### REQUIRED ACTION
Retype exactly the lines that run from the line with "This screenshot has height=750, width=707." to the final line of the entries, keeping both ends and nothing else.

++++++++++++++++++++

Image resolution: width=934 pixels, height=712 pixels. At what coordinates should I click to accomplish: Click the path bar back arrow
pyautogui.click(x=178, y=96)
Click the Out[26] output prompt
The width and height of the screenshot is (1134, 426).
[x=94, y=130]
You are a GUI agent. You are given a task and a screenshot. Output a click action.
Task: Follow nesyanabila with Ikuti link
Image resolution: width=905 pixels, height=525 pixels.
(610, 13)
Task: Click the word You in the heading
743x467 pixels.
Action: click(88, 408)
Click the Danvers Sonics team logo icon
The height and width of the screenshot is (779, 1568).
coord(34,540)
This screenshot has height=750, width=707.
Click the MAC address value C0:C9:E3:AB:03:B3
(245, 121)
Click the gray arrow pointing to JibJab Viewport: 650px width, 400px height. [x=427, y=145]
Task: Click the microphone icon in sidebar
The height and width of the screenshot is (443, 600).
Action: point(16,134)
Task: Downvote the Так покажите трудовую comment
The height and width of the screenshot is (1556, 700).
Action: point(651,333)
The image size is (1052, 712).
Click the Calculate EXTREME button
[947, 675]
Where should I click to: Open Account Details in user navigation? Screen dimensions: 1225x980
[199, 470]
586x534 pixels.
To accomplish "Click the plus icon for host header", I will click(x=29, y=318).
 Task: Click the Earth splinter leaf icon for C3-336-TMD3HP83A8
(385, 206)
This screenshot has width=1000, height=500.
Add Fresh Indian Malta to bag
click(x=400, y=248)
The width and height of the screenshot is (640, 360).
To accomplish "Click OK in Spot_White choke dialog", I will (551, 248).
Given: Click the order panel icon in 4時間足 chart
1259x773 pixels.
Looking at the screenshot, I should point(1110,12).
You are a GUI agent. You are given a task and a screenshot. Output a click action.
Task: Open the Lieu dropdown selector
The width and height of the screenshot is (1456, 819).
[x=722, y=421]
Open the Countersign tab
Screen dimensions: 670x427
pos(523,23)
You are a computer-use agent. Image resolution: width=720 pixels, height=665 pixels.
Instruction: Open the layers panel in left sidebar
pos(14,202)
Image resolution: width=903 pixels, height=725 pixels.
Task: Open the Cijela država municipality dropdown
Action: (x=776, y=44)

++++++++++++++++++++

### WRITTEN ANSWER
This screenshot has height=750, width=707.
Click the MAC address value C0:C9:E3:AB:03:B3
(245, 121)
Click the gray arrow pointing to JibJab Viewport: 650px width, 400px height. [x=427, y=145]
Task: Click the microphone icon in sidebar
The height and width of the screenshot is (443, 600).
Action: point(16,134)
Task: Downvote the Так покажите трудовую comment
The height and width of the screenshot is (1556, 700).
Action: point(651,333)
The image size is (1052, 712).
Click the Calculate EXTREME button
[947, 675]
Where should I click to: Open Account Details in user navigation? Screen dimensions: 1225x980
[199, 470]
586x534 pixels.
To accomplish "Click the plus icon for host header", I will click(x=29, y=318).
 Task: Click the Earth splinter leaf icon for C3-336-TMD3HP83A8
(385, 206)
This screenshot has width=1000, height=500.
Add Fresh Indian Malta to bag
click(x=400, y=248)
The width and height of the screenshot is (640, 360).
To accomplish "Click OK in Spot_White choke dialog", I will (551, 248).
Given: Click the order panel icon in 4時間足 chart
1259x773 pixels.
Looking at the screenshot, I should point(1110,12).
You are a GUI agent. You are given a task and a screenshot. Output a click action.
Task: Open the Lieu dropdown selector
The width and height of the screenshot is (1456, 819).
[x=722, y=421]
Open the Countersign tab
Screen dimensions: 670x427
pos(523,23)
You are a computer-use agent. Image resolution: width=720 pixels, height=665 pixels.
Instruction: Open the layers panel in left sidebar
pos(14,202)
Image resolution: width=903 pixels, height=725 pixels.
Task: Open the Cijela država municipality dropdown
Action: (x=776, y=44)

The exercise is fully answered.